Officer Williams testified to the following series of occurrences: While directing highway traffic around McBee's car, he was approached by appellant, who announced his intention of removing the vehicle. The officer informed appellant that he had no right nor authority to take McBee's car and that a tow truck was on the way. Despite warnings to "move on," appellant persisted in his demand to take possession of the vehicle. Officer Williams then gave appellant the option of leaving the scene or facing arrest for obstructing an officer. Choosing the latter course, appellant walked into the middle of the highway where the officer was directing traffic. Upon being informed that he was under arrest, appellant struck Officer Williams with his fist. After a brief scuffle, appellant ran away. The officer later obtained a warrant for his arrest. Held:

1. "A person who knowingly and wilfully obstructs or hinders any law enforcement officer in the lawful discharge of his official duties is guilty of a misdemeanor." Criminal Code Ann. § 26-2505. While Section 9 of the Act approved February 16, 1938 (Ga. L. 1938, pp. 558, 561; Code Ann. § 92A-509) provides "that officers of an incorporated municipality shall have no power to make arrests beyond the corporate limits of such municipality, unless such jurisdiction is given by local or other laws," our courts have recognized, as an exception to this rule, instances in which a crime is committed in the municipality and the officer's "hot pursuit" takes him beyond his geographical limits to effectuate the arrest. Shirley v. City of College Park, 102 Ga. App. 10 (2) (115 SE2d 469). Appellant concedes the legality of McBee's arrest, but argues "that once Officer Williams had effectuated his arrest on the individual he had followed *99 outside the jurisdiction of Acworth, Georgia, that the cloak of authority of [Officer] Williams to arrest the Appellant of the jurisdiction of Bartow County, Georgia immediately ceased."

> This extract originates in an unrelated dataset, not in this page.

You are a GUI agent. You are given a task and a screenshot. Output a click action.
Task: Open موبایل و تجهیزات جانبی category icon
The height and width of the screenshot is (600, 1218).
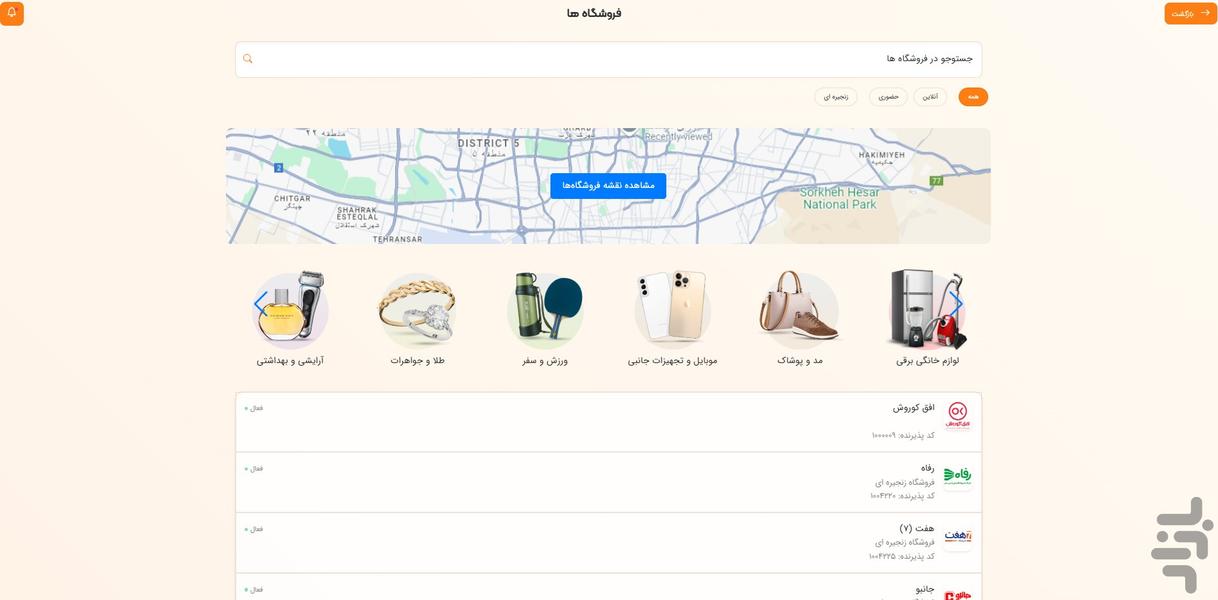tap(673, 309)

We cannot agree with appellant's contention that Officer Williams was instantly stripped of his authority once McBee's arrest was effectuated. After apprehending McBee in Bartow County, the officer had both the authority and the duty to insure that no harm occurred as a result of his pursuit and arrest. In directing traffic around McBee's car until the vehicle could be safely removed, Officer Williams was performing a function incidental to his lawful arrest. Reason compels this court to conclude that the Acworth policeman's legal authority under the hot pursuit doctrine included both the power to arrest and the power to perform other normal police functions incidental to and necessitated by the arrest.

Since the officer had the jurisdictional authority to direct traffic around the vehicle until its removal, the trier of fact was justified in concluding from the evidence that Officer Williams was "in the lawful discharge of his official duties." The testimony of Officer Williams, together with other evidence produced by the state, was sufficient to authorize a finding that appellant knowingly and wilfully obstructed or hindered an officer in the discharge of his official duties. Appellant's conviction on the battery charge is also amply supported by the record. We therefore find no error in the refusal of the trial court to direct a verdict of acquittal. Appellant's enumeration on general grounds is likewise without merit.

2. The remaining enumeration of errors concerns the trial court's alleged refusal to hear and consider appellant's motion for a directed verdict. We are unable to agree with appellant's premise that the motion was not properly considered by the court. The record indicates, to the contrary, that appellant made his motion and stated principles of law and authority in support thereof; the trial judge stated his familiarity with the legal principles involved prior to overruling the motion. This enumeration of error is therefore without merit.

The trial judge, in overruling the motion, stated it is never error to refuse to direct a verdict. This statement did *100 not indicate he was refusing to pass on the motion; and even though such statement was incorrect (Ga. L. 1966, pp. 493, 494; Code Ann. § 6-702 (b); Merino v. State, 230 Ga. 604 (198 SE2d 311)), he did not err in overruling the motion for directed verdict, as he was correct for the reason given in Division 1 of this opinion.

Judgment affirmed. Quillian and Clark, JJ., concur.